パン取材のはずが、
なぜかこんな展開に
開発目覚ましい上総地域の中心都市、木更津市。海岸部のアウトレットモールから丘の上を造成した宅地を越え、さらに内陸部に向かうと、研究施設が集積するかずさアカデミアパークやダム、高速道の合間を縫うように、なだらかな田んぼと里の風景が車窓に映ってきます。

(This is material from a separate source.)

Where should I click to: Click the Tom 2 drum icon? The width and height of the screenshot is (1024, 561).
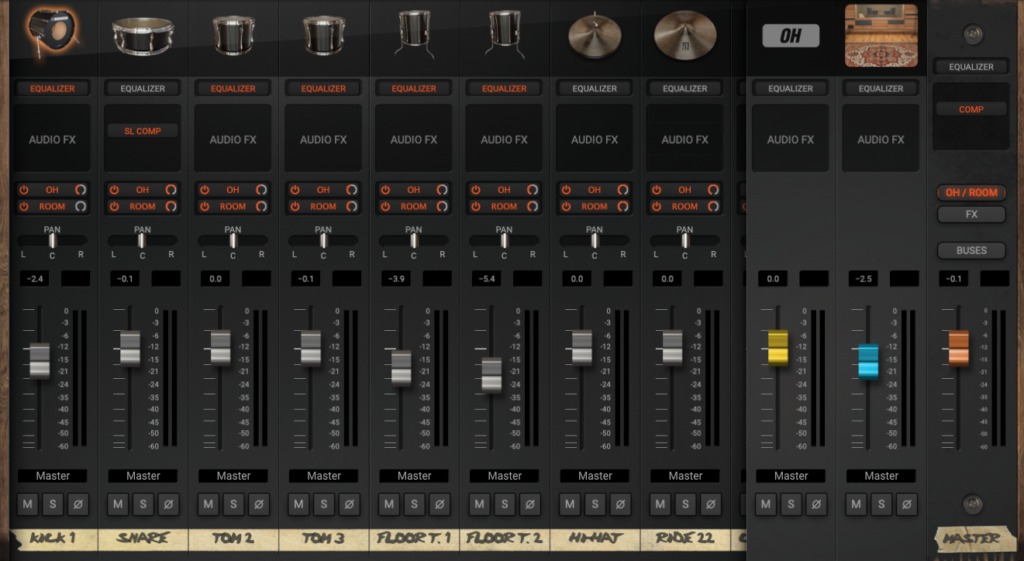233,35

矢那エリアは上総の田園風景が今なお残された貴重な地域のひとつ。矢那街道沿いには長屋門付きの古い民家が佇み、米の収穫時期にガードレールに架けられた稲の風景や、落花生を乾燥させる藁ぼっちの姿は、矢那界隈の秋を伝える知られざる風物詩になっています。取材時は寒さがようやく弛み始めた4月の上旬。背後に里山を抱えた矢那の集落では、タケノコの美味しい季節を迎えていました。
ゆったりとした時間に揺蕩う、矢那の集落。
竹林を背後に抱えた地に、周りの風景に溶け込んだ一軒の小屋が丘の上に佇んでいます。
芝生の上にぽんと置かれた木の看板に導かれながら近づいていくと、ちびっこの愉しげな笑い声がパンの香りにのって訊こえてきます。今日はここ「天然酵母ぱん 紡(つむぎ)」さんの取材です。
さ、店主の星見朋子さんとの挨拶もそこそこにさっそくパンの撮影を・・・と思いきや、旦那のDAOさんと娘のあかりちゃん、そして愛犬のコテツに連れられて裏山のタケノコ狩りを体験することに。果たして取材は大丈夫なのでしょうか(笑)

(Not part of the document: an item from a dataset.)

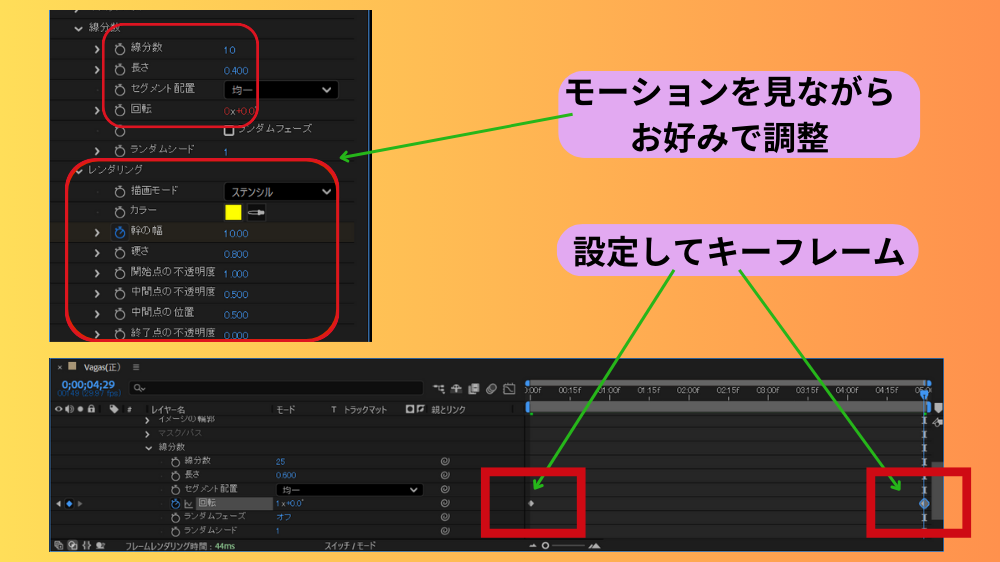The height and width of the screenshot is (562, 1000).
Task: Click the 回転 stopwatch in the timeline
Action: (175, 503)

裏山の竹林はびっくりするくらい綺麗に整備され、竹林を抜ける清々しい風が頬をそっと撫でていきます。山の持ち主の方が芝刈り機で下草を刈り、綺麗に維持されているのだそうです。
ちょこんと僅かに頭を覗かせているタケノコを見つけたら、準備していただいた鍬(くわ)を、えいやっと振りかざします。慣れぬ鍬づかい。なんとかタケノコを掘り起こしましたが、DAOさん曰く、
「鍬の使い方、まずまずやと思います」
と渋い評価(笑)。
一方、DAOさんは
「タケノコ用の鍬はフツーのとちゃうな~」
と漏らしつつも私とは比べようもないほどスムーズな鍬づかい。あかりちゃんと一緒に掘ることができました。